Interaction between nickel and iron in the rat.

The interaction between nickel and iron was confirmed in rat metabolism. In a fully-crossed, two-way, three by four, factorially designed experiment, female weanling rats were fed a basal diet supplemented with iron at 0, 25, 50, and 100 µg/g and with nickel at 0, 5, and 50 µg/g. The basal diet contained about 10 ng of nickel and 2.3 µg of iron/g. After nine weeks, dietary iron affected growth, hematocrit, hemoglobin, plasma cholesterol, and in liver affected total lipids, phospholipids, and the contents of copper, iron, manganese, and zinc. By manipulating the iron content of the diet, effects of dietary nickel were shown in rats that were not from dams fed a nickel-deprived diet. Nickel affected growth, hematocrit, hemoglobin, plasma alkaline phosphatase activity, plasma total lipids, and in liver affected total lipids, and the contents of copper, manganese, and nickel. The interaction between nickel and iron affected hematocrit, hemoglobin, plasma alkaline phosphatase activity, and plasma phospholipids, and in liver affected size, content of copper, and perhaps of manganese and nickel. In severely iron-deficient rats, the high level of dietary nickel partially alleviated the drastic depression of hematocrit and hemoglobin, and the elevation of copper in liver. Simultaneously, high dietary nickel did not increase the iron level in liver and was detrimental to growth and appearance of severely iron-deficient rats. In nickel-deprived rats fed the borderline iron-deficient diet (25 µg/g) hematocrit and hemoglobin also were depressed. However, 5 µg Ni/g of diet were just as effective as 50 µg Ni/g of diet in preventing those signs of nickel deprivation. The findings in the present study suggested that nickel and iron interact with each other at more than one locus.

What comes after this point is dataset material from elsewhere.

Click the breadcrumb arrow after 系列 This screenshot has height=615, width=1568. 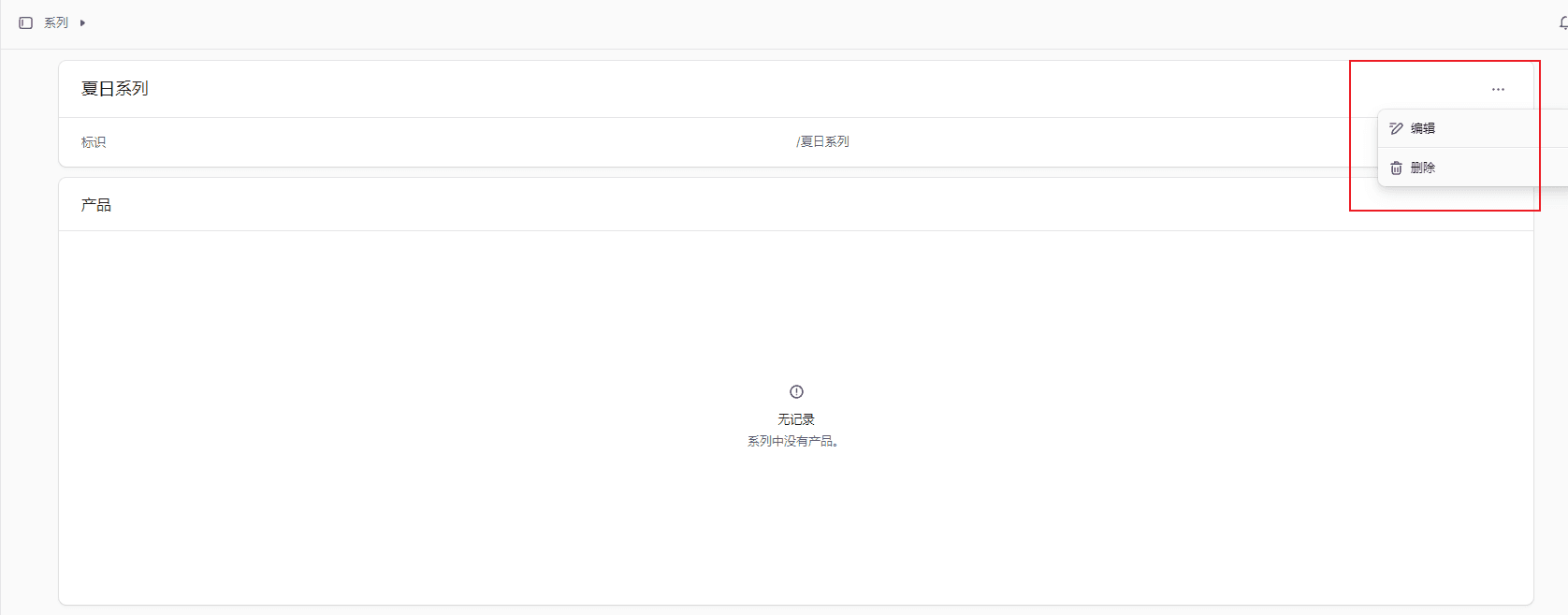click(x=82, y=22)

Effect of dietary nickel and iron on the trace element content of rat liver.

The level and/or form of dietary iron, dietary nickel, and the interaction between them affected the trace element content of rat liver. Livers were from the offspring of dams fed diets containing 10-16 ng, or 20 µg, of nickel/g. Dietary iron was supplied as ferric chloride (30 µg/g) or ferric sulfate (30 µg, or 60 µg). In nickel-deprived rats fed 60 µg of iron/g of diet as ferric sulfate, at age 35 days, levels of iron and zinc were depressed in liver and the level of copper was elevated. At age 55 days, iron was still depressed, copper was still elevated, but zinc also was elevated. In rats fed 30 µg of iron/g of diet as ferric chloride, liver iron content was higher in nickel-deprived than in nickel-supplemented rats at 30, but not at 50, days of age. Also manganese and zinc were lower in nickel-deprived than in nickel-supplemented rats at age 35 days if their dams had been on experiment for an extended period of time (i.e., since age 21 days). Thus, the levels of copper, iron, manganese, and zinc in liver were affected by nickel deprivation, but the direction and extent of the affects depended upon the iron status of the rat.

Intake of nickel and vanadium by humans. A survey of selected diets.

The nickel and vanadium contents of nine institutional diets were determined by atomic absorption spectrometry with background correction. The following values were obtained for nickel: mean concentration, 0.27 +/- 0.02 microgram/g (dry weight); range, 0.19 and 0.41 microgram/g; mean intake, 165 +/- 11 microgram/day or 75 +/- 10 microgram/1000 cal. The respective values for vanadium were: 0.032 +/- 0.004 microgram/g (dry weight); 0.019 to 0.050 microgram/g; 20.4 +/- 2.3 microgram/day or 8.9 +/- 1.0 microgram/1000 cal. Thus, vanadium is present at approximately one order of magnitude less than nickel.